File: src/selectools/parser.py Classes: ToolCallParser, ParseResult

Table of Contents

  1. Overview
  2. TOOL_CALL Contract
  3. Parsing Strategy
  4. JSON Extraction
  5. Error Recovery
  6. Implementation Details

Overview

The ToolCallParser robustly extracts TOOL_CALL directives from LLM responses.

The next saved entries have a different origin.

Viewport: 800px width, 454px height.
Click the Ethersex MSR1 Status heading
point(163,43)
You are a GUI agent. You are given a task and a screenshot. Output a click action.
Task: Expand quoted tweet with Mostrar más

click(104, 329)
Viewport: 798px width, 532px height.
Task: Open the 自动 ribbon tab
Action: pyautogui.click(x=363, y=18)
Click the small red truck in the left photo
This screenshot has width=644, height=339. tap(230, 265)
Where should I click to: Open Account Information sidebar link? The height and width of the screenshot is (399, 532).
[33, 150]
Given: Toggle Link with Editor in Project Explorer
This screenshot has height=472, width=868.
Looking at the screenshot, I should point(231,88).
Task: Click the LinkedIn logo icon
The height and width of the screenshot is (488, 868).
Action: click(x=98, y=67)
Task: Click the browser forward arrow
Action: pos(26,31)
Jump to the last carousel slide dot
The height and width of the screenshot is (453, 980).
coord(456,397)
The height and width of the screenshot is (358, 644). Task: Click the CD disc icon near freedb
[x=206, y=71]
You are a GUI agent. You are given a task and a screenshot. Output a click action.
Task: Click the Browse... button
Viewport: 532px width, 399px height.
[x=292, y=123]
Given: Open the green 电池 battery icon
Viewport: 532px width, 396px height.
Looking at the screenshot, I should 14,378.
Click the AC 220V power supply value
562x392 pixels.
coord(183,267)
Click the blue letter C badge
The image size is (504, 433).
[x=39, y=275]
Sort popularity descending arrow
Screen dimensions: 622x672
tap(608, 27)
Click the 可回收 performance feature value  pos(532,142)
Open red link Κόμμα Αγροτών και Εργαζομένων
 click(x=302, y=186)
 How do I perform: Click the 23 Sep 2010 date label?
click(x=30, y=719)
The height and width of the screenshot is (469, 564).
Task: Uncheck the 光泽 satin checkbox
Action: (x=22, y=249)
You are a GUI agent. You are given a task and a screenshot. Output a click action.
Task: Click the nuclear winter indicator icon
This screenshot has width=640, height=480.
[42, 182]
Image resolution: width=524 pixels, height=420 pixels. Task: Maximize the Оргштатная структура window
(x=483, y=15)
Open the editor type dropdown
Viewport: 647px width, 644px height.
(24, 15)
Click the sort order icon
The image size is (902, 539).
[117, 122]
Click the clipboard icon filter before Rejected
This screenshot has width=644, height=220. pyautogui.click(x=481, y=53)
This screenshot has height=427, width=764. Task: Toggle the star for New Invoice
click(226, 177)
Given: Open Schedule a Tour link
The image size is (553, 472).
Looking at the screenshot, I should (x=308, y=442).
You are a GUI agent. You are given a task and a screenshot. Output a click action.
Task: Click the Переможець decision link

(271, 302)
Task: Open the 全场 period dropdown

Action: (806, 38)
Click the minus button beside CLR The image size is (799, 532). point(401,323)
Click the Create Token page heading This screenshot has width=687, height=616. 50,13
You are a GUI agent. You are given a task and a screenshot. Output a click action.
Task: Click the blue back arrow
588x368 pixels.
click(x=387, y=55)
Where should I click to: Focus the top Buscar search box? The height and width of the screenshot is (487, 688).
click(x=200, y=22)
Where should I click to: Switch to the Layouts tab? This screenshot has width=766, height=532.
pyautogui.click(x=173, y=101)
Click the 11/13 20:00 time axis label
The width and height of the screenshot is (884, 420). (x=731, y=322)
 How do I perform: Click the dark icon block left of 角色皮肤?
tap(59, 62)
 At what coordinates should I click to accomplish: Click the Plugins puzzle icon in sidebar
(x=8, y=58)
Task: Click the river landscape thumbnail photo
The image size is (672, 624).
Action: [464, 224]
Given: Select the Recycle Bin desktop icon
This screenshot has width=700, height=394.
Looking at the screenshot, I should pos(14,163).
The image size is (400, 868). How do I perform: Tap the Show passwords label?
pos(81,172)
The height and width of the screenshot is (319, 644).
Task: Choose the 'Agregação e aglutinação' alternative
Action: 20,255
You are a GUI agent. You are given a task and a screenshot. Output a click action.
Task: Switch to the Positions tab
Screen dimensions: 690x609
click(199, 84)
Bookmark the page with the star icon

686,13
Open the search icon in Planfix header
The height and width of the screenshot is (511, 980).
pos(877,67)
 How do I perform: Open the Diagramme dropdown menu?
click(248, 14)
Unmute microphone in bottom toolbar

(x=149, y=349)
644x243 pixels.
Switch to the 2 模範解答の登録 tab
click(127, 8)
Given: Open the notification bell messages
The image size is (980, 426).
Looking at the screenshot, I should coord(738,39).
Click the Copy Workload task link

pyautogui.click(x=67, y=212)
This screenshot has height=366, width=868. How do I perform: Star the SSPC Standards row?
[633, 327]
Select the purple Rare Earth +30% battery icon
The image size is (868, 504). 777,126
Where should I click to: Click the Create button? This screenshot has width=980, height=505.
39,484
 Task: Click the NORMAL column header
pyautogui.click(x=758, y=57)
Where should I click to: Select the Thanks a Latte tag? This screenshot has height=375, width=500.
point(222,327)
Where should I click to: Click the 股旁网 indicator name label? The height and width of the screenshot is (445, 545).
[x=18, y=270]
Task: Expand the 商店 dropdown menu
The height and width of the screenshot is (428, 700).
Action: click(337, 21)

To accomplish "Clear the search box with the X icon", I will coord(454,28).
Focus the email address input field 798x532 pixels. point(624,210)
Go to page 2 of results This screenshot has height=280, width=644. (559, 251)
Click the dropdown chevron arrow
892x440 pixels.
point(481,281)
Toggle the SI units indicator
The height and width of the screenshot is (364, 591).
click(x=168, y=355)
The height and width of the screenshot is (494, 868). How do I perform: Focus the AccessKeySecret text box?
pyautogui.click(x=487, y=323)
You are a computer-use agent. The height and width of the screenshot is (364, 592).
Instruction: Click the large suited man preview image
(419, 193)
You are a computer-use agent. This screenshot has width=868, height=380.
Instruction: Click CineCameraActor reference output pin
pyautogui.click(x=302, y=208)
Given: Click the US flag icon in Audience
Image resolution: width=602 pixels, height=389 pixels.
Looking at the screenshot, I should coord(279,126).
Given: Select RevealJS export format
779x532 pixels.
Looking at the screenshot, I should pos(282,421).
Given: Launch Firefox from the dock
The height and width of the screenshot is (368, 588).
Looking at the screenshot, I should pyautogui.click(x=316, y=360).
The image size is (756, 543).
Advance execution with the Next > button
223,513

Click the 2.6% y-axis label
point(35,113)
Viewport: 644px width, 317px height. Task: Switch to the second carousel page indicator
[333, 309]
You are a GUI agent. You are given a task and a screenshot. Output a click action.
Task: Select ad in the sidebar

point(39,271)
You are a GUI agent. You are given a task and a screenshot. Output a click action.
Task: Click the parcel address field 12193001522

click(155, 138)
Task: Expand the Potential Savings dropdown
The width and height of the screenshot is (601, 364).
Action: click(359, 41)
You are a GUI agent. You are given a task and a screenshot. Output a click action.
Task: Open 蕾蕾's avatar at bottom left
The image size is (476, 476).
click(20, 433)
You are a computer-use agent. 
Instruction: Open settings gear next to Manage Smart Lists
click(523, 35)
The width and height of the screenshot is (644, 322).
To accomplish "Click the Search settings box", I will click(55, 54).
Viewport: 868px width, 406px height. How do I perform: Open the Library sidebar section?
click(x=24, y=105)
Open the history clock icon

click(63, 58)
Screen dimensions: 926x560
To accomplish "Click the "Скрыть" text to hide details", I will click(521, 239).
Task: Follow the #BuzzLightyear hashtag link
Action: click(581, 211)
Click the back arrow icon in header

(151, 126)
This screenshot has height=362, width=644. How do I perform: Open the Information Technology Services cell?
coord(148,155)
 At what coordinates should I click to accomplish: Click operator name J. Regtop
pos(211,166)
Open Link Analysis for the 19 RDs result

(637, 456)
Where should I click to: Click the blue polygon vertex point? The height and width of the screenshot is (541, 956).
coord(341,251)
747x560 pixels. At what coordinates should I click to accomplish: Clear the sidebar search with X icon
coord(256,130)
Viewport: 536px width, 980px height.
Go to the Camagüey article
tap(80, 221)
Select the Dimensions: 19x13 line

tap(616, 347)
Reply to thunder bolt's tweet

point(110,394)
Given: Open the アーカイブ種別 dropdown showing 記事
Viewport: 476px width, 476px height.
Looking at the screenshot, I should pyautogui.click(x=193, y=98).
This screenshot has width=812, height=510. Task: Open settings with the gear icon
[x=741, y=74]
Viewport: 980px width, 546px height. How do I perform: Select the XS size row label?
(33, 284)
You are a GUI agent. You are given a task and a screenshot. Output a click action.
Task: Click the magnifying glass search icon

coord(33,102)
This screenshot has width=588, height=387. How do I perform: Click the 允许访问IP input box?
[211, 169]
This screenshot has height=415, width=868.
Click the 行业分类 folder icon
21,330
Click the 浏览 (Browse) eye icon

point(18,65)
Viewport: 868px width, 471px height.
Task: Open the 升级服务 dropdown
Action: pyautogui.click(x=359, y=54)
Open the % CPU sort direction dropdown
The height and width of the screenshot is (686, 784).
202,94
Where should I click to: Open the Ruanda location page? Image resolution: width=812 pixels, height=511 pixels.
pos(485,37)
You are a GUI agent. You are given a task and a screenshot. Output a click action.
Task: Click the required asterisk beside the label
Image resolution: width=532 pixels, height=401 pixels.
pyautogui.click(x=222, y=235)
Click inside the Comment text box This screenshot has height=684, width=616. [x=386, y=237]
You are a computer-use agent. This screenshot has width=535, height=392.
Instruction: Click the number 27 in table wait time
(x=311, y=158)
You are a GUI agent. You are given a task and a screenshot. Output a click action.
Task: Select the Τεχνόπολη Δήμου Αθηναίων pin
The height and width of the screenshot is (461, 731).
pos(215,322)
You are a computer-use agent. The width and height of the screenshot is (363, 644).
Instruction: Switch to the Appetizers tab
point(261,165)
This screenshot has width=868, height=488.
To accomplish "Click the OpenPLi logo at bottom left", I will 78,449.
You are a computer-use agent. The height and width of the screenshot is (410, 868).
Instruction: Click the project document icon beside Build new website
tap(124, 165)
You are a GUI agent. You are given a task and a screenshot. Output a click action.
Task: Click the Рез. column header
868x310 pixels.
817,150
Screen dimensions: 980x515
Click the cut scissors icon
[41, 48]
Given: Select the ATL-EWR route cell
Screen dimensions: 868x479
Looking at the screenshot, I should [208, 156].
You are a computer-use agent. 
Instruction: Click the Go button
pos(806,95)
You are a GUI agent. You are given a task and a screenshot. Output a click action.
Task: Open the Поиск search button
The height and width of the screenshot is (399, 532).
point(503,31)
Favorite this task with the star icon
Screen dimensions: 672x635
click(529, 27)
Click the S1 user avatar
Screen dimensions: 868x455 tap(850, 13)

Unlike strict JSON parsers, it's designed to handle the messy reality of LLM outputs:

  • Fenced code blocks (json ...)
  • Inline JSON mixed with explanatory text
  • Malformed JSON with common errors
  • Multiple variations of field names
  • Newline-heavy formatting

Design Philosophy

Lenient by Design: LLMs don't always produce perfect JSON. The parser uses multiple strategies to extract tool calls even from imperfect responses.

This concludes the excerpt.